To be done. Please repeat the entries word for word, beginning at the line that contains "Open the Action Center notifications" and stopping after the line that contains "click(x=828, y=89)". Leave the pictures out of your answer.

— Start Stored records —

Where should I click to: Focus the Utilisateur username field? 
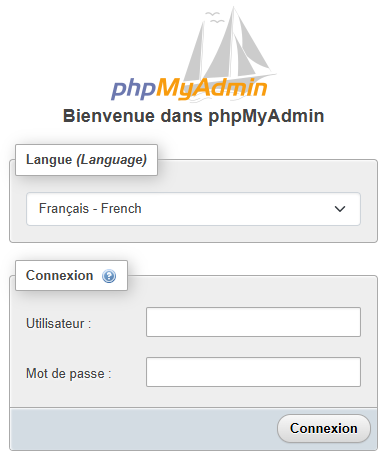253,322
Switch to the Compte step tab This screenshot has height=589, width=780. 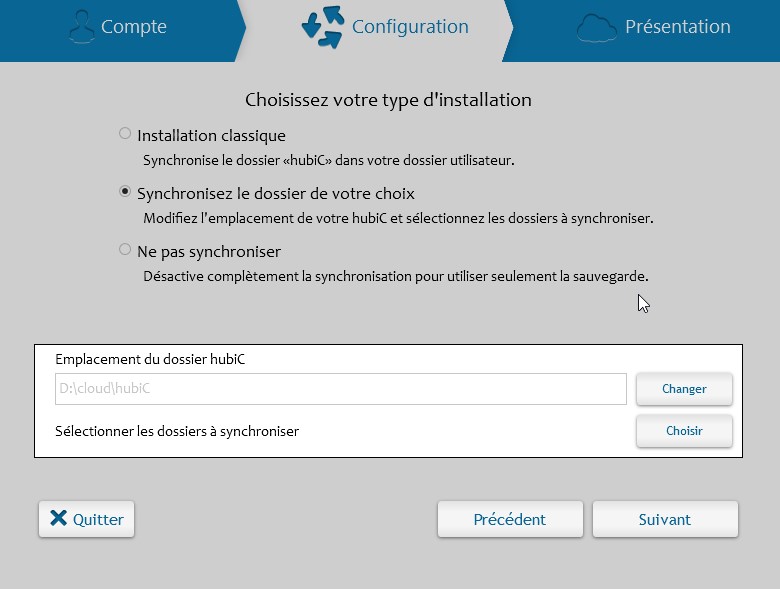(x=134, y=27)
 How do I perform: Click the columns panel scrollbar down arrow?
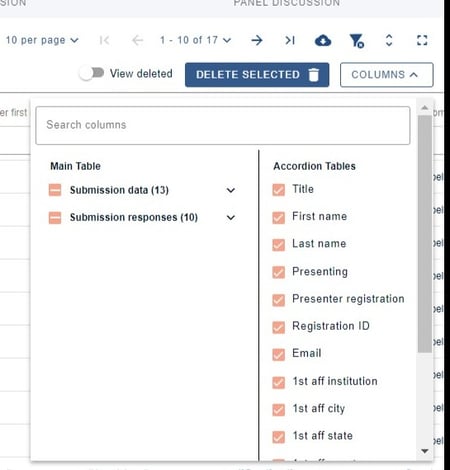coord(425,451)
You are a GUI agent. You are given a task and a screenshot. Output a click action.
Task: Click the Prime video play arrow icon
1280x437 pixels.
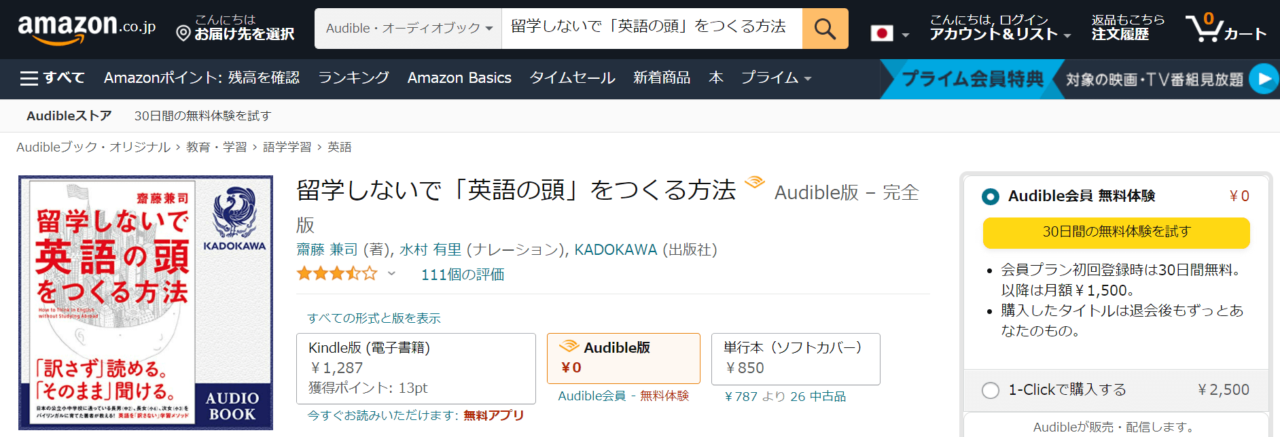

— End Stored records —
— Start Stored records —

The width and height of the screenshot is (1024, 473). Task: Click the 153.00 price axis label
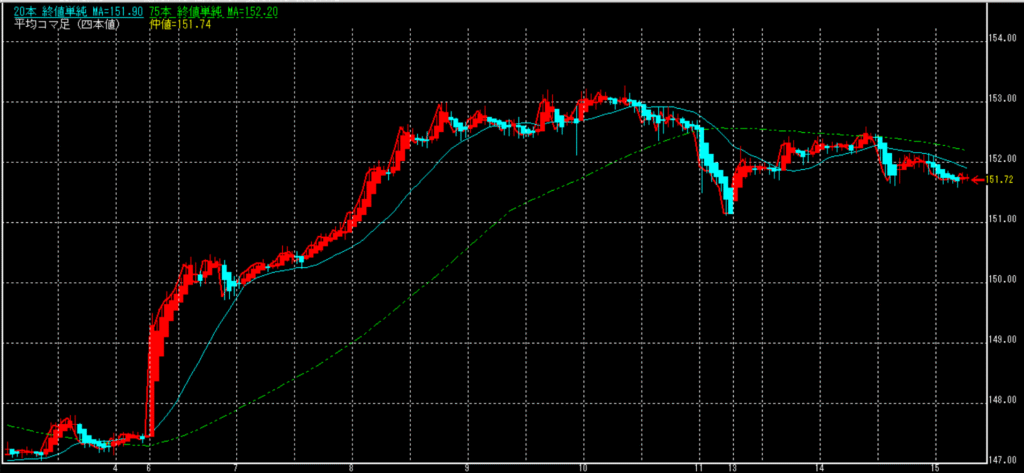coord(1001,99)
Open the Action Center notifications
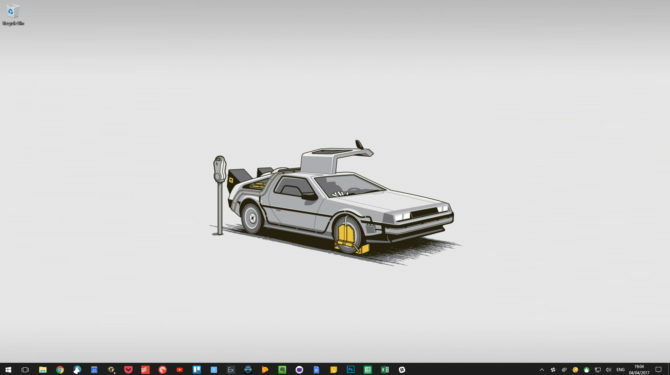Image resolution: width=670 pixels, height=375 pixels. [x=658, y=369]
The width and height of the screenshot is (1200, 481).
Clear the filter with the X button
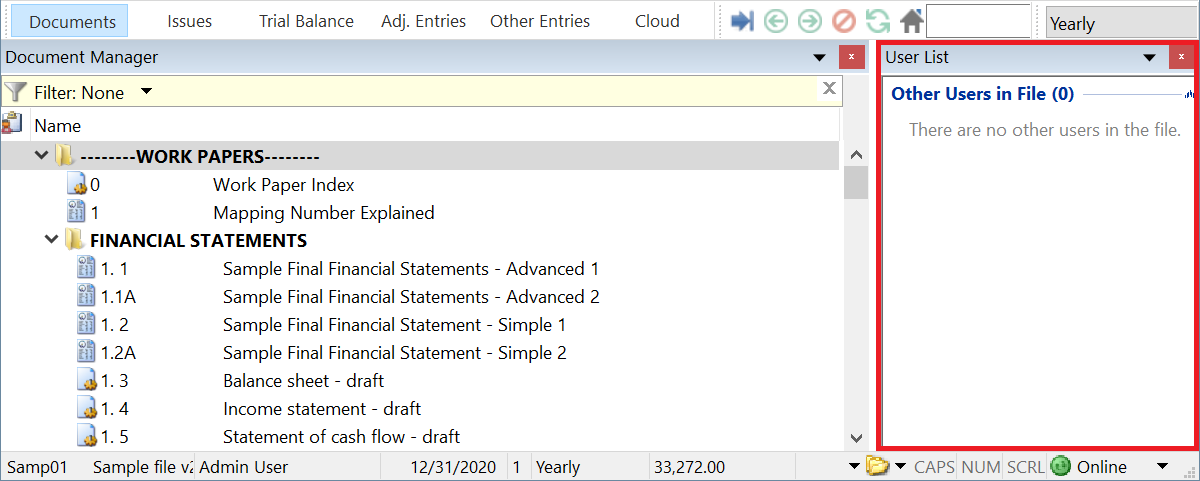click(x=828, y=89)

— End Stored records —

Exercise solution.
Open the Action Center notifications
Image resolution: width=670 pixels, height=375 pixels. [x=658, y=369]
The width and height of the screenshot is (1200, 481).
Clear the filter with the X button
click(x=828, y=89)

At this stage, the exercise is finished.